Incidentally, the definition of the Bool datatype is:
data Bool = False | True
deriving (Eq, Ord, Enum, Read, Show, Bounded)
[edit] Named Fields (Record Syntax)
Consider a datatype whose purpose is to hold configuration settings. Usually when you extract members from this type, you really only care about one or possibly two of the many settings. Moreover, if many of the settings have the same type, you might often find yourself wondering "wait, was this the fourth or fifth element?" One thing you could do would be to write accessor functions. Consider the following made-up configuration type for a terminal program:
data Configuration =
Configuration String -- user name
String -- local host
String -- remote host
Bool -- is guest?
Bool -- is super user?
String -- current directory
String -- home directory
Integer -- time connected
deriving (Eq, Show)
You could then write accessor functions, like (I've only listed a few):
getUserName (Configuration un _ _ _ _ _ _ _) = un getLocalHost (Configuration _ lh _ _ _ _ _ _) = lh getRemoteHost (Configuration _ _ rh _ _ _ _ _) = rh getIsGuest (Configuration _ _ _ ig _ _ _ _) = ig ...
You could also write update functions to update a single element. Of course, now if you add an element to the configuration, or remove one, all of these functions now have to take a different number of arguments. This is highly annoying and is an easy place for bugs to slip in. However, there's a solution. We simply give names to the fields in the datatype declaration, as follows:
data Configuration =
Configuration { username :: String,
localhost :: String,
remotehost :: String,
isguest :: Bool,
issuperuser :: Bool,
currentdir :: String,
homedir :: String,
timeconnected :: Integer
}
This will automatically generate the following accessor functions for us:
username :: Configuration -> String localhost :: Configuration -> String ...
Moreover, it gives us very convenient update methods.

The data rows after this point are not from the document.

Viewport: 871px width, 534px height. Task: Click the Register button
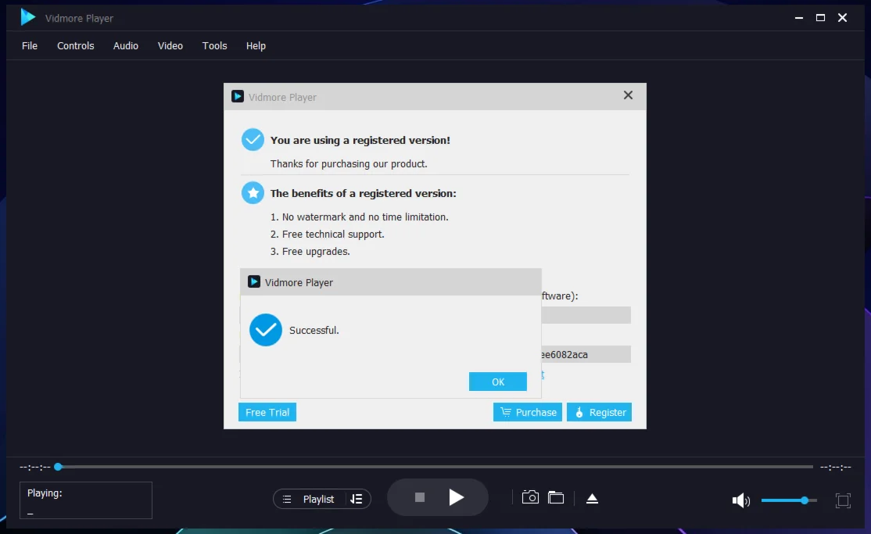[599, 412]
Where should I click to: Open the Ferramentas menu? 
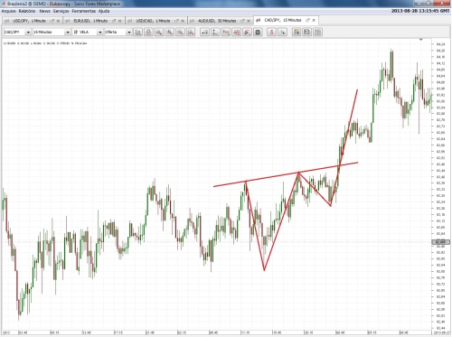[x=84, y=11]
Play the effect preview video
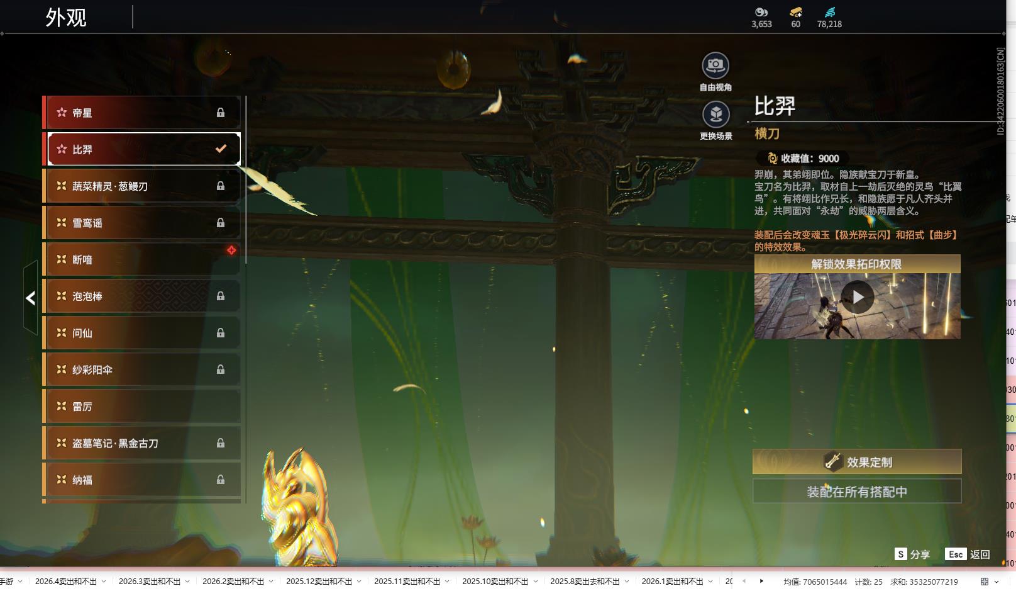The width and height of the screenshot is (1016, 591). click(858, 297)
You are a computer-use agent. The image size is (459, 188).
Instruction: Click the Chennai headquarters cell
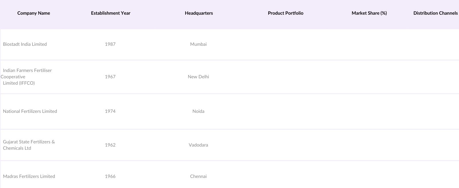(x=198, y=176)
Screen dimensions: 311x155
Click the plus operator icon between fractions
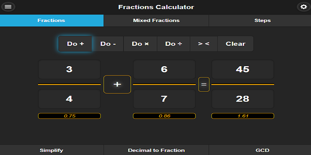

Here is a short example for a "post working directory" and "change directory" like functions that work on Configurations:
changeDir :: Configuration -> String -> Configuration
changeDir cfg newDir =
-- make sure the directory exists
if directoryExists newDir
then -- change our current directory
cfg{currentdir = newDir}
else error "directory does not exist"
postWorkingDir :: Configuration -> String
-- retrieve our current directory
postWorkingDir cfg = currentdir cfg
So, in general, to update the field x in a datatype y to z, you write y{x=z}. You can change more than one; each should be separated by commas, for instance, y{x=z, a=b, c=d}.
[edit] It's only sugar
You can of course continue to pattern match against Configurations as you did before. The named fields are simply syntactic sugar; you can still write something like:
getUserName (Configuration un _ _ _ _ _ _ _) = un
But there is little reason to. Finally, you can pattern match against named fields as in:
getHostData (Configuration {localhost=lh,remotehost=rh})
= (lh,rh)
This matches the variable lh against the localhost field on the Configuration and the variable rh against the remotehost field on the Configuration. These matches of course succeed. You could also constrain the matches by putting values instead of variable names in these positions, as you would for standard datatypes.
You can create values of Configuration in the old way as shown in the first definition below, or in the named-field's type, as shown in the second definition below:
initCFG =
Configuration "nobody" "nowhere" "nowhere"
False False "/" "/" 0
initCFG' =
Configuration
{ username="nobody",
localhost="nowhere",
remotehost="nowhere",
isguest=False,
issuperuser=False,
currentdir="/",
homedir="/",
timeconnected=0 }
The first way is much shorter, although the second is much more understandable (unless you litter your code with comments).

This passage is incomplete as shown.